The respondents pointed out that the case of the petitioners as pleaded has not disclosed any disqualifying factor as prescribed by Section 137 in that Tinubu was not under death sentence imposed by any competent court of law or tribunal in Nigeria or any jurisdiction at all.
“The 2nd respondent is not currently under a sentence of imprisonment or fine for any offence involving dishonesty or fraud imposed by any competent court of law or tribunal in Nigeria.”
In addition, it is the case of Tinubu and Shettima that the case not presented within a period of less than 10 years before the date of the election as stipulated by the Constitution adversely affected their case.
Besides, the respondents argued that the case was not a case of criminal forfeiture cognizant under 18 USC 982, which deals with criminal forfeiture, but rather a civil case for civil forfeiture under 18 USC 981, which the US instituted as a civil plaintiff against identified properties (not persons) as defendants.

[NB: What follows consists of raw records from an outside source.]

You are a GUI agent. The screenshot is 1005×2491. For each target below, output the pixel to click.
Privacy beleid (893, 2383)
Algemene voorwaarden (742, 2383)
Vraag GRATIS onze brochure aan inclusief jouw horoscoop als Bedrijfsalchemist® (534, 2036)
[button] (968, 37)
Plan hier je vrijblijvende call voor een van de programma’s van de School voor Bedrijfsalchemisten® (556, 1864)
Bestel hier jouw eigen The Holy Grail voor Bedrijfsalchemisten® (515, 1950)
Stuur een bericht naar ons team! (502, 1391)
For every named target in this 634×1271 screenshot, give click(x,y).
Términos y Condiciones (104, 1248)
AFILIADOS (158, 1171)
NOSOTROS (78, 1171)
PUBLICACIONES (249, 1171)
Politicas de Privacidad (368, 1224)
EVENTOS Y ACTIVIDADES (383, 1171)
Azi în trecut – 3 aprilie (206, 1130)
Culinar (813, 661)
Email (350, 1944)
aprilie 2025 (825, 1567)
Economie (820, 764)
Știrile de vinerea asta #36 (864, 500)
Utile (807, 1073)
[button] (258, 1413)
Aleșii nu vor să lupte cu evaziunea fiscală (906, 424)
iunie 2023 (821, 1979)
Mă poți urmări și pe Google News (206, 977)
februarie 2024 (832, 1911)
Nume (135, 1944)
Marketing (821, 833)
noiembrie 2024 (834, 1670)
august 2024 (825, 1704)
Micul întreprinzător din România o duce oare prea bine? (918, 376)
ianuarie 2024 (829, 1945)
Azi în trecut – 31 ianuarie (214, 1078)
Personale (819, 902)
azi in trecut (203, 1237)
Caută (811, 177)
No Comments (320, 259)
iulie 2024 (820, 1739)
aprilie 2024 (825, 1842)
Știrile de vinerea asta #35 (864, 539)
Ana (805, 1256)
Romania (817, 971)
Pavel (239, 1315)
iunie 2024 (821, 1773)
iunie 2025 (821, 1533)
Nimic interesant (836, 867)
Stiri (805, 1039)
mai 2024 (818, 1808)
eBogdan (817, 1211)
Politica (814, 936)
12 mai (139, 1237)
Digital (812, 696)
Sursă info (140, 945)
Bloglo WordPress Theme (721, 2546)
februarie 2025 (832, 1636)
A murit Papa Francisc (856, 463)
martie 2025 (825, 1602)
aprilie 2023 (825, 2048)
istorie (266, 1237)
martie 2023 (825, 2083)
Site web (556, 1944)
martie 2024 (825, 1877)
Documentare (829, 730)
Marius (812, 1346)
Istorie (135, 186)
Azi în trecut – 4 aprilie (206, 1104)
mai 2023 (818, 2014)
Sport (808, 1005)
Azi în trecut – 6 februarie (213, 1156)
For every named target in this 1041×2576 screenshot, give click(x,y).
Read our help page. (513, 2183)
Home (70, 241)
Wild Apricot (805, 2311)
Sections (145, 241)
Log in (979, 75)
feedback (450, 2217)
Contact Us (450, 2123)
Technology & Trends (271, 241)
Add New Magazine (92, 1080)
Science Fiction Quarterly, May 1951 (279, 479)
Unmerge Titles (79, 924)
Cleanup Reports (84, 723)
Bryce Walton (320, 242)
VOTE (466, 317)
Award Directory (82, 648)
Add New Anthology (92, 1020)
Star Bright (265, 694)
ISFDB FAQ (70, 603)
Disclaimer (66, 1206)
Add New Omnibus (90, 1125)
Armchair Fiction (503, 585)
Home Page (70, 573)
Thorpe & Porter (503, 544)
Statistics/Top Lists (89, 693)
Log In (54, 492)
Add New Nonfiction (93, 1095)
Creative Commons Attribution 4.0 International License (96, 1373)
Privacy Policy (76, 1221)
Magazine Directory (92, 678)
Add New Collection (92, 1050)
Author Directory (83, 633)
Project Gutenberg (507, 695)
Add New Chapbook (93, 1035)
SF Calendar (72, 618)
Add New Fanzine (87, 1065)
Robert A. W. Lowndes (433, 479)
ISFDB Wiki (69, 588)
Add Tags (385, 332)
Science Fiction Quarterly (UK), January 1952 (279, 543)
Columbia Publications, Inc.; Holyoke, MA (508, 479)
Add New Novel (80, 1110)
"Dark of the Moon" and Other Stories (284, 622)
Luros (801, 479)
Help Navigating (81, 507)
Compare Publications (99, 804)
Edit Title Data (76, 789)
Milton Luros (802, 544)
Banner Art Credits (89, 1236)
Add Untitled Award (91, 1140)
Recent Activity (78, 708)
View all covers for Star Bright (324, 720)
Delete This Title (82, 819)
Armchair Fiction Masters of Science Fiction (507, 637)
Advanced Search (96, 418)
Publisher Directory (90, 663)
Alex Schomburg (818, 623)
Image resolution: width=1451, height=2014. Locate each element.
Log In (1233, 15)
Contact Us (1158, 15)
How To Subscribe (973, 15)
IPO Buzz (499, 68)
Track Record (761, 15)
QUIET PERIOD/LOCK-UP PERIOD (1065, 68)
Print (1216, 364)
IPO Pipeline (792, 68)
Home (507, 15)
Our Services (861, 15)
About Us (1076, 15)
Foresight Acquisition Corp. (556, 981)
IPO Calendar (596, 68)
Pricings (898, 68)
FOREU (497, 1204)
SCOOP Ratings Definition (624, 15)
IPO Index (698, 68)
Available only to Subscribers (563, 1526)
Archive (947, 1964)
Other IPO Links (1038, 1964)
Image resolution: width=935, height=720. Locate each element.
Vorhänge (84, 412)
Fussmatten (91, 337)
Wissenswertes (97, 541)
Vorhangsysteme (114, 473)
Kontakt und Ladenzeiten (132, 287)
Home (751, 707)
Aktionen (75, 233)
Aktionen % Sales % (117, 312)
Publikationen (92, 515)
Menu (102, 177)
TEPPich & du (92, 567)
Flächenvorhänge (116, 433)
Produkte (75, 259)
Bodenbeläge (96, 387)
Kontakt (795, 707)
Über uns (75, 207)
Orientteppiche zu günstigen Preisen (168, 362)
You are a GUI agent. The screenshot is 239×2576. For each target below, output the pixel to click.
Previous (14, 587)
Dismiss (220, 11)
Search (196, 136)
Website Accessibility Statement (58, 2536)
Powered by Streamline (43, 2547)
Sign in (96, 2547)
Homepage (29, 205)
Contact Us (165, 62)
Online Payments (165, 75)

Tinubu also argued that the final orders of judge John Nordberg were made pursuant to a settlement agreement (in the mold of a consent judgment) under the court’s civil jurisdiction in 18 USC 981.
In asking the court to dismiss the petition they submitted, he argued that the grounds contained therein and all the pleadings in support of same were academic and unable to confer any benefit on the petitioners.
Responding to the request for disqualification of Tinubu on account of alleged unlawful nomination of his running mate, the respondents submitted that the petitioners not being members of the APC lacked the locus standi to query the nomination of candidates on the platform of the APC.
In addition, they said the case of Obi and LP has become statute barred, having failed to challenge the said nomination of the second respondent within 14 days of the date and events specifically pleaded in the petition.
“All issues which relates to Tinubu and Shettima qualification are pre-election issues in respect of which the Court of Appeal, sitting as the tribunal does not have jurisdiction to entertain.
“Allegation of double nomination of an associate/running mate as made in the petition is not a cognizable basis for disqualification of the winner of a presidential election under the 1999 Constitution,” they submitted.